Demi-finalistes (heureux) de la dernière Coupe du Monde au Qatar, les Lions de l’Atlas de Walid Regragui s’apprêtent à vivre une tout autre aventure dans une compétition qui ne réussit plus au Maroc depuis 2004, et une finale perdue face à la Tunisie (2-1).

La Coupe d’Afrique des Nations, cette montagne que les Lions peinent à gravir depuis 20 ans, mais tant convoitée par cette génération de joueurs qui a fait rêver les Marocains au Qatar.

Nous sommes conscients de la responsabilité. Nous irons en Côte d’Ivoire avec un seul objectif, celui de remporter le trophée”, déclarait Mohamed Chibi au micro de la chaîne de la Fédération royale marocaine de football (FRMF), en marge de la première séance d’entraînement des Lions de l’Atlas au Complexe Mohammed VI de Maâmora, avant de s’envoler vers San-Pédro.

Appelé en renfort pour pallier l’absence d’Ayoub El Amloud, le remplaçant habituel de Hakimi dans les plans de Regragui, le joueur de Pyramids (Egypte), révèle les ambitions du groupe. Un groupe de 27 joueurs, sélectionnés sur la base de deux critères : la confiance et la compétitivité.

Des hommes de confiance

Pour aller chercher la coupe qui manque aux Lions depuis 1976 et le sacre à Addis-Abeba, Regragui a choisi 27 hommes de confiance. Des joueurs qu’il connaît bien footballistiquement certes, mais aussi humainement pour vivre une aventure qui peut s’étaler sur un mois, si jamais tout se passe pour le mieux pour l’Mountkhab en Côte d’Ivoire.

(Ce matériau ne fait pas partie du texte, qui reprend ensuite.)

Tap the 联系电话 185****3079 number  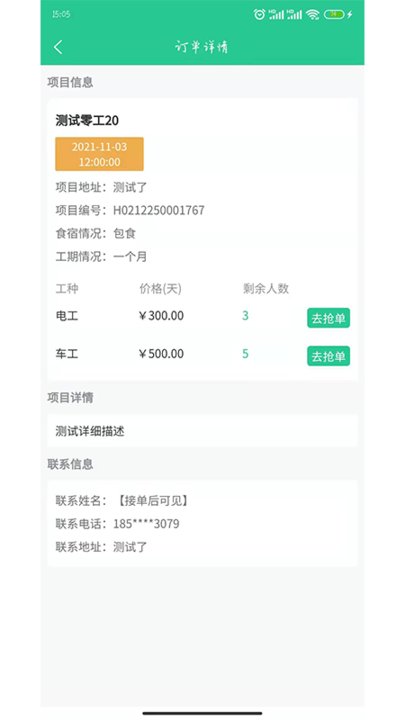[146, 524]
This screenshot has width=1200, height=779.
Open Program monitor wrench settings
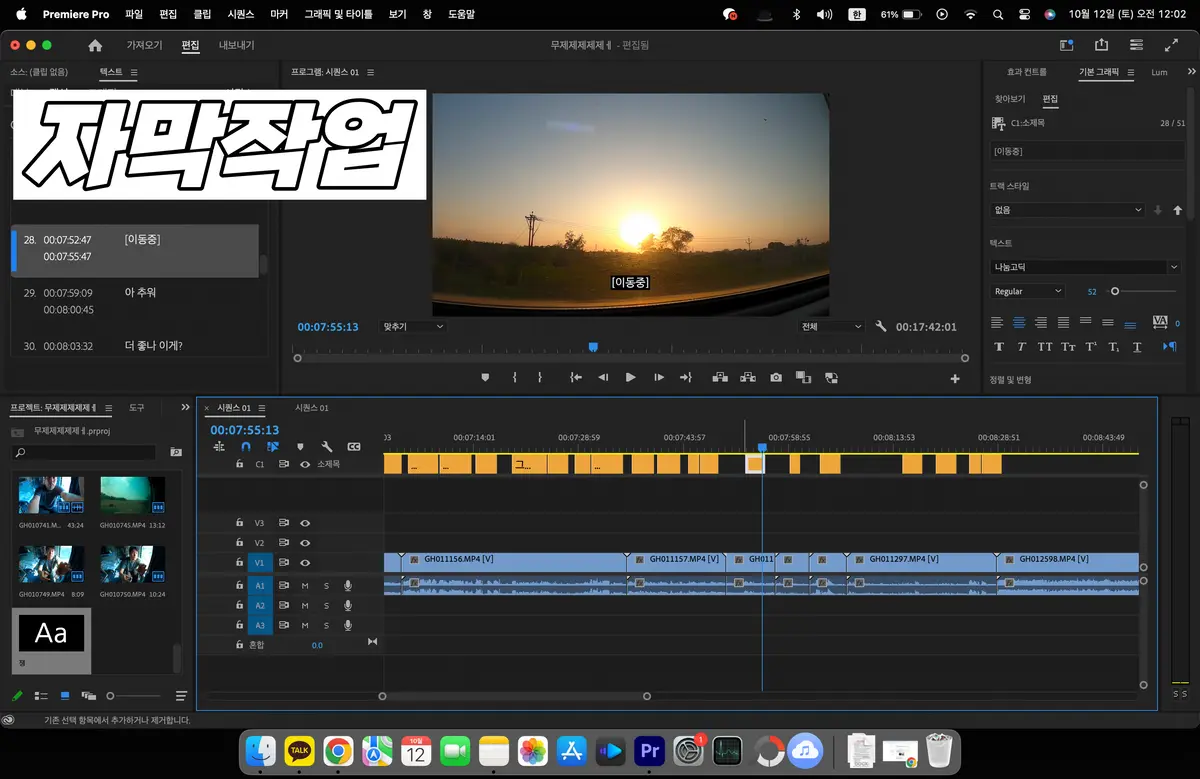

Il y a certes des joueurs qui pouvaient y être (dans la liste des 27, ndlr), mais ce sont des détails qui m’ont poussé à choisir. Des états de forme, la confiance du groupe, ma confiance aussi, et après ce sont les résultats qui me donneront raison ou pas”, expliquait Regragui lors de la conférence de presse du 28 décembre dernier. Face à la presse, le sélectionneur national justifiera ses choix en assumant déjà l’entière responsabilité de ce qui se passera en Côte d’Ivoire.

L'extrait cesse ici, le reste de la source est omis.